Ya más animados, y reincorporados a la conducción cotidiana, pero sin ceñirnos a los 120 por hora "por obligación", vimos que el coche se encontraba muy cómodo adelantando al tráfico más lento, cambiando de carril... Se puede vivir con él. No es un GT cómodo y confortable, pero tras la experiencia gloriosa de un par de horas antes, todo se le perdona ya.



Es carísimo y no es el más rápido o efectivo de su categoría, pero créenos: es adictivo y tremendamente placentero de conducir a fondo

Acabó el día, y tras dejar el coche en el garaje y cenar, nos encontramos volviendo por la noche a verlo "descansar", impresionados todavía de las sensaciones que ofrece. Efectivamente, no es tan rápido como un F12berlinetta, es más caro, y además pertenece a Lexus y no a la gloriosa Ferrari. Pero este muestrario tecnológico esconde una poderosa alma, un carácter propio que te transmite sensaciones, que te deja buen sabor de boca, que te coloca una sonrisa en el rostro cuando le pides algo de diversión.

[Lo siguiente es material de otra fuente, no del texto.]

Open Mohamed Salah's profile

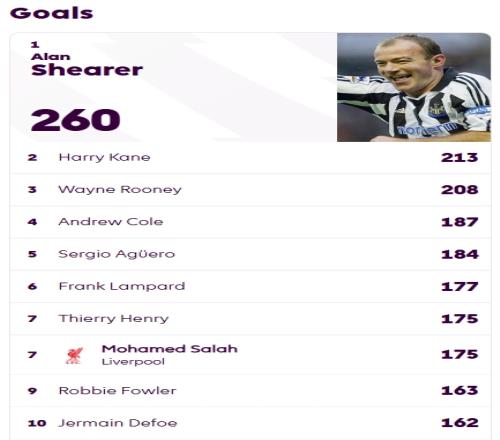pos(170,349)
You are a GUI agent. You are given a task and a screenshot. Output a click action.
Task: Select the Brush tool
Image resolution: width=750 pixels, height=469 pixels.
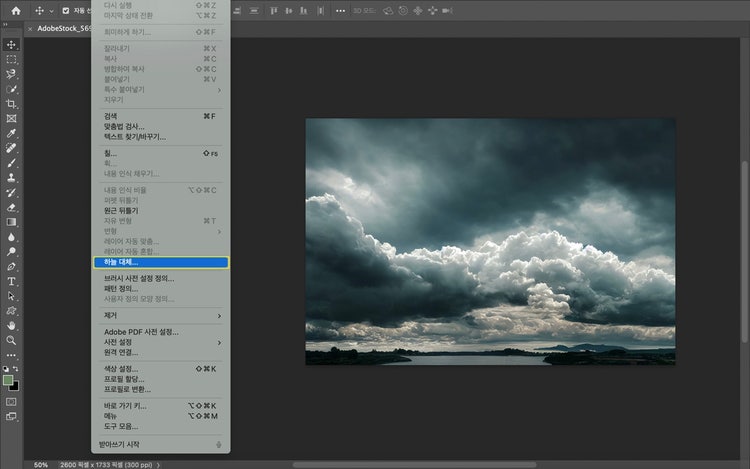click(12, 163)
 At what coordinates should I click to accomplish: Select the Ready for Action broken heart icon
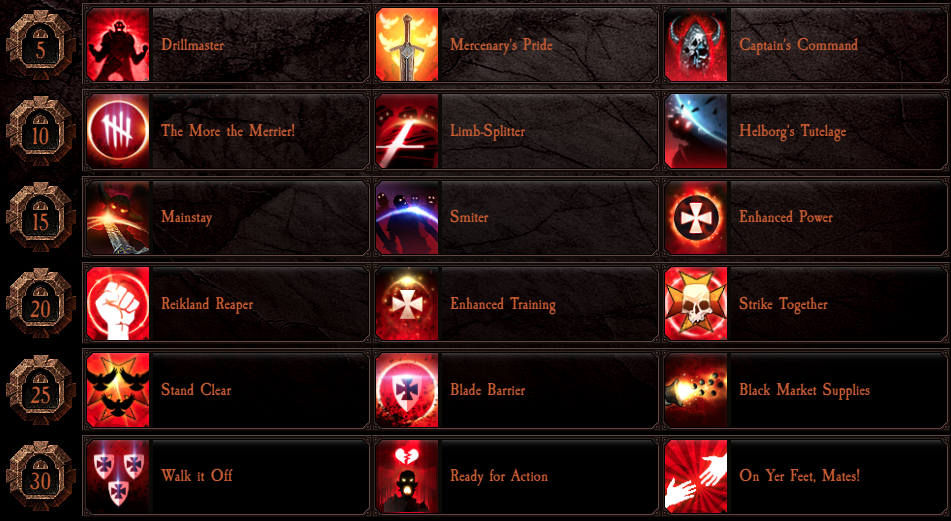[x=407, y=476]
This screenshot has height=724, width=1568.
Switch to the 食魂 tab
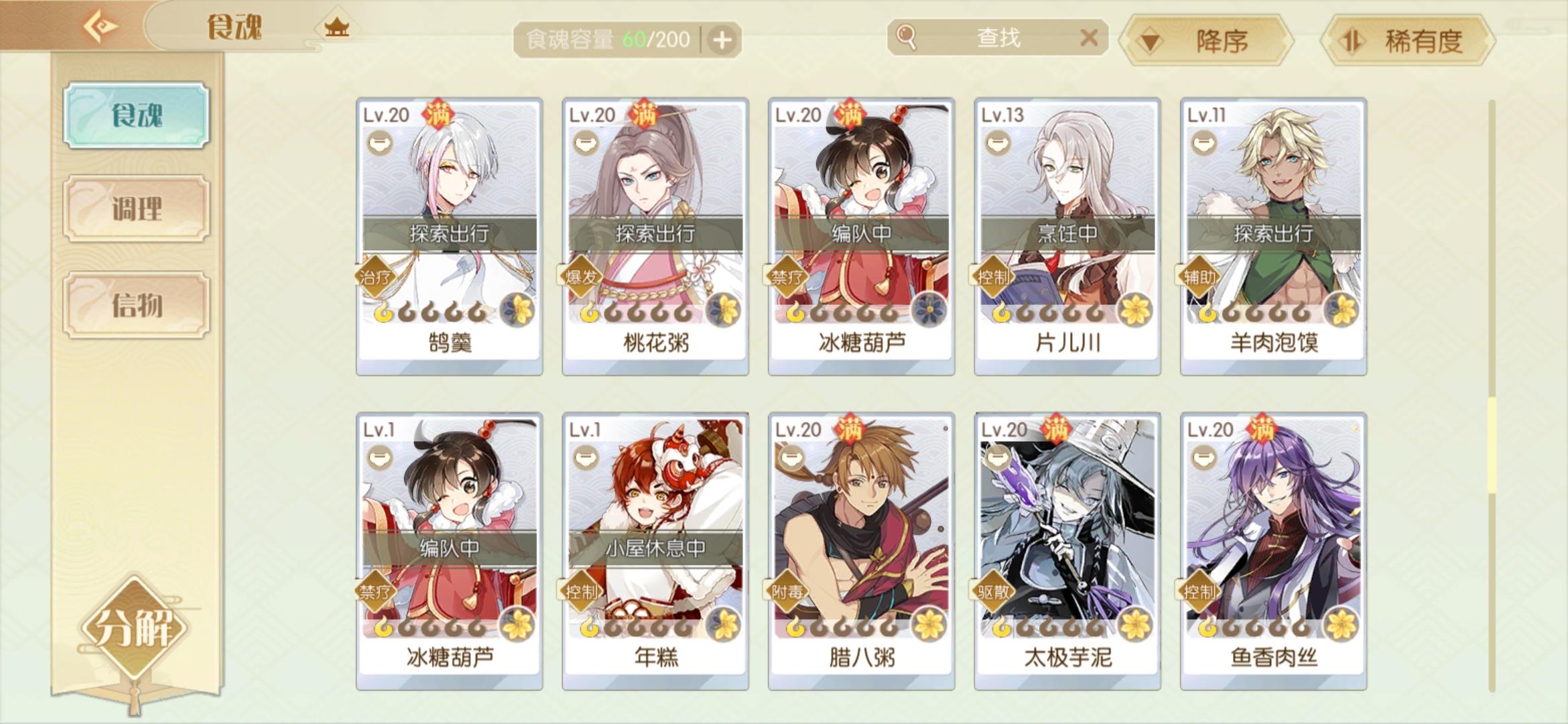click(x=137, y=115)
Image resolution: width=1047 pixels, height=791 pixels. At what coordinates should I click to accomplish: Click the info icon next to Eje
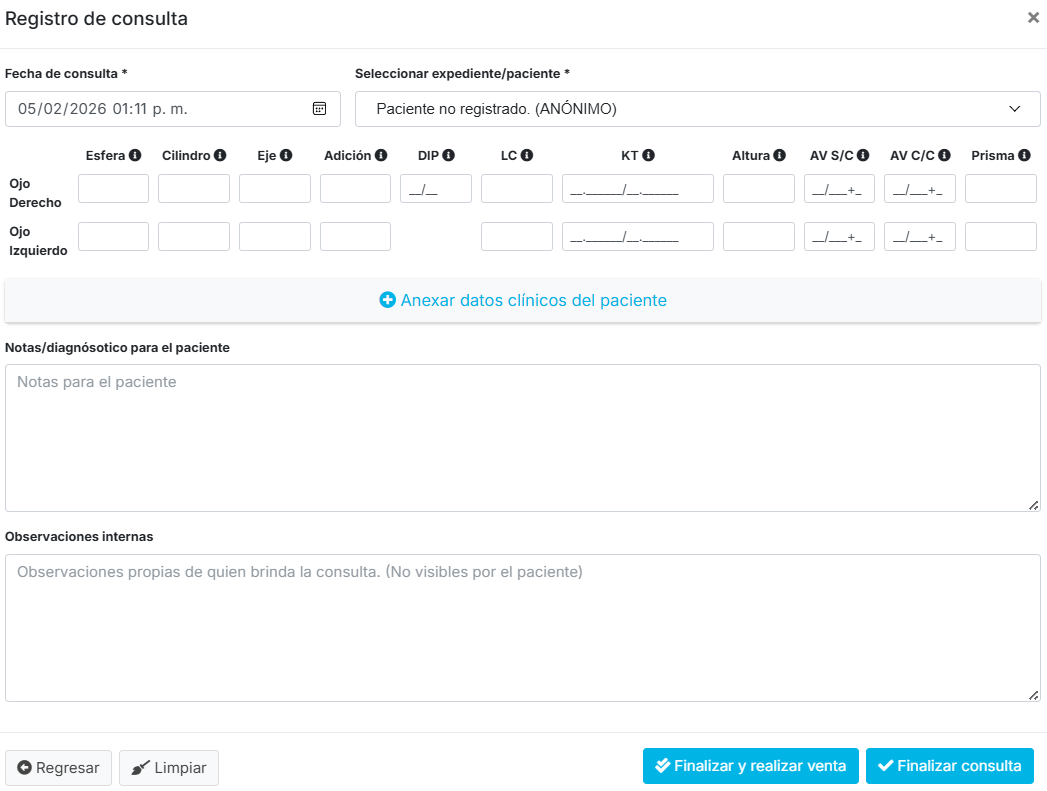tap(286, 156)
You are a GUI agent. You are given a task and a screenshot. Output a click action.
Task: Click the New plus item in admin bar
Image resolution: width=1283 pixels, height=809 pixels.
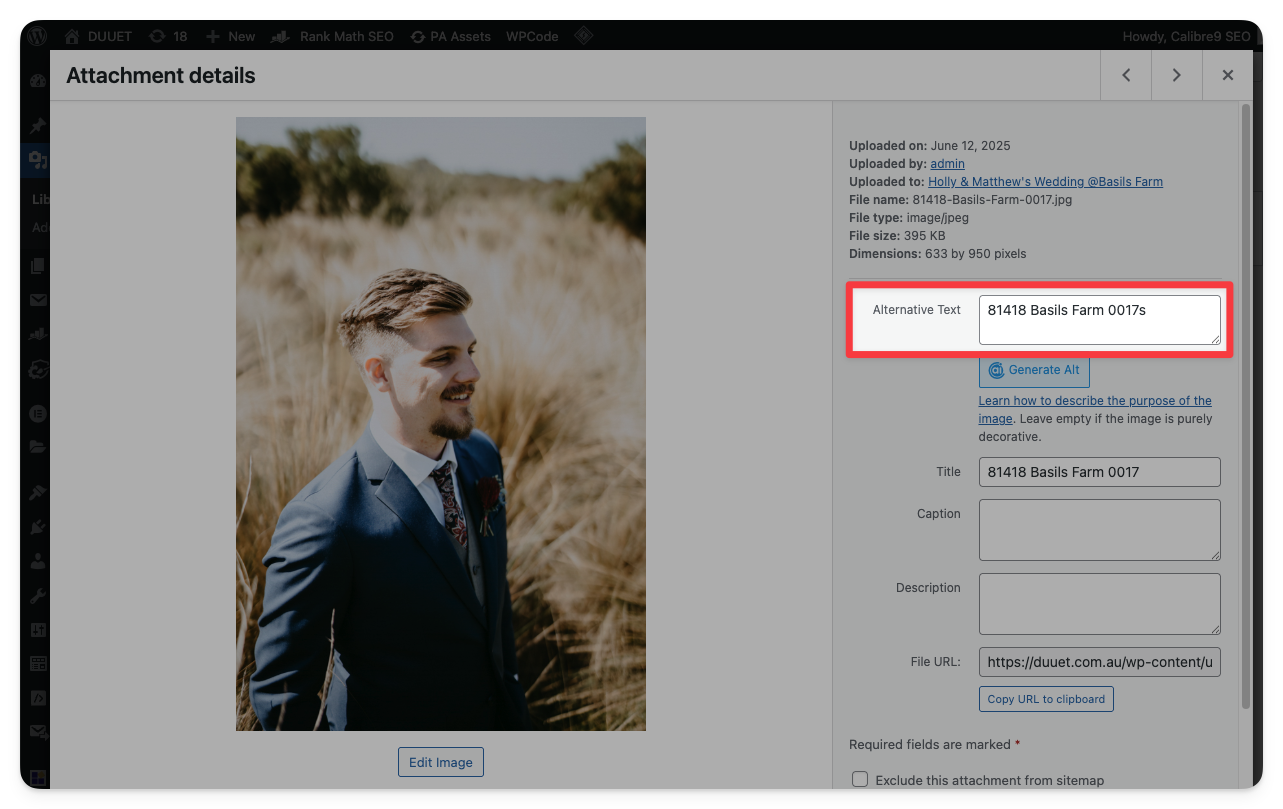click(x=230, y=36)
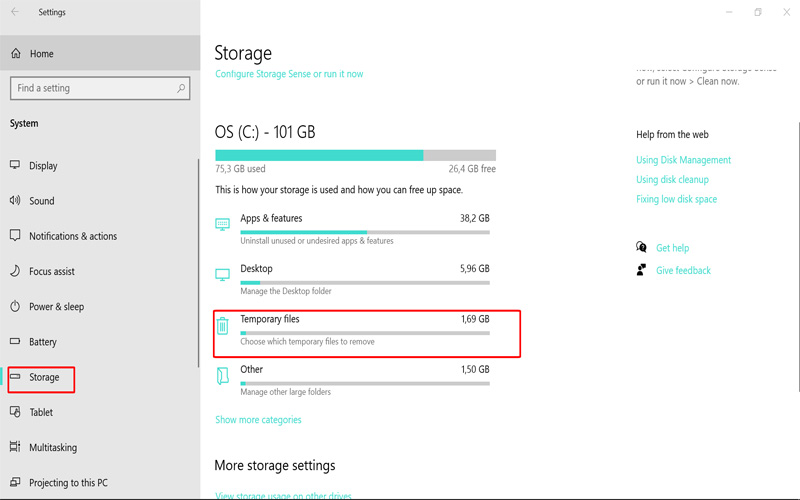Open Notifications & actions settings
This screenshot has width=800, height=500.
click(x=73, y=236)
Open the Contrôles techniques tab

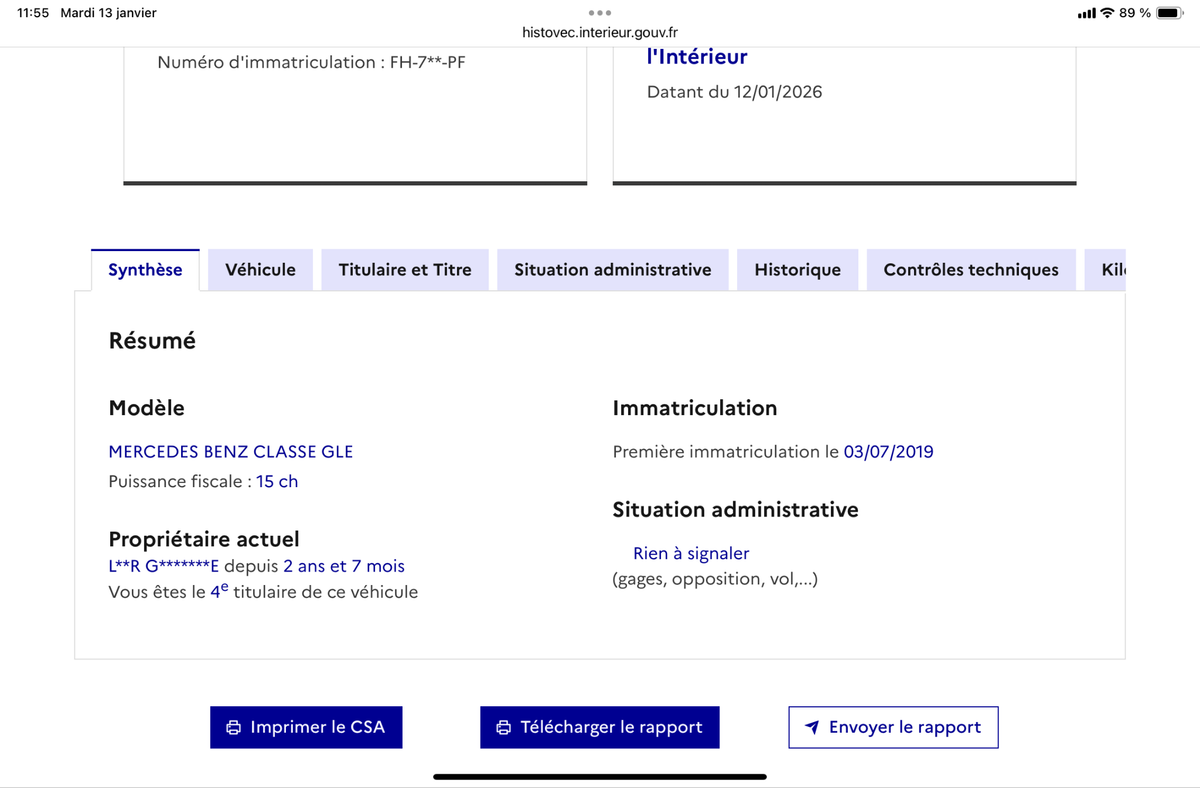click(x=971, y=270)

A diferencia de otros superdeportivos, el LFA además es puro y honesto: no trata de ser un GT, un coche para todo... es un deportivo y como tal lo sientes. Pero si tuvieramos que definirlo en una sola palabra, esa sería "droga", tanto por su capacidad por cambiar nuestro estado de ánimo en décimas, como por el tremendo efecto de "mono" que se nos quedó tras devolverlo a Lexus tras la prueba... Quién fuera millonario.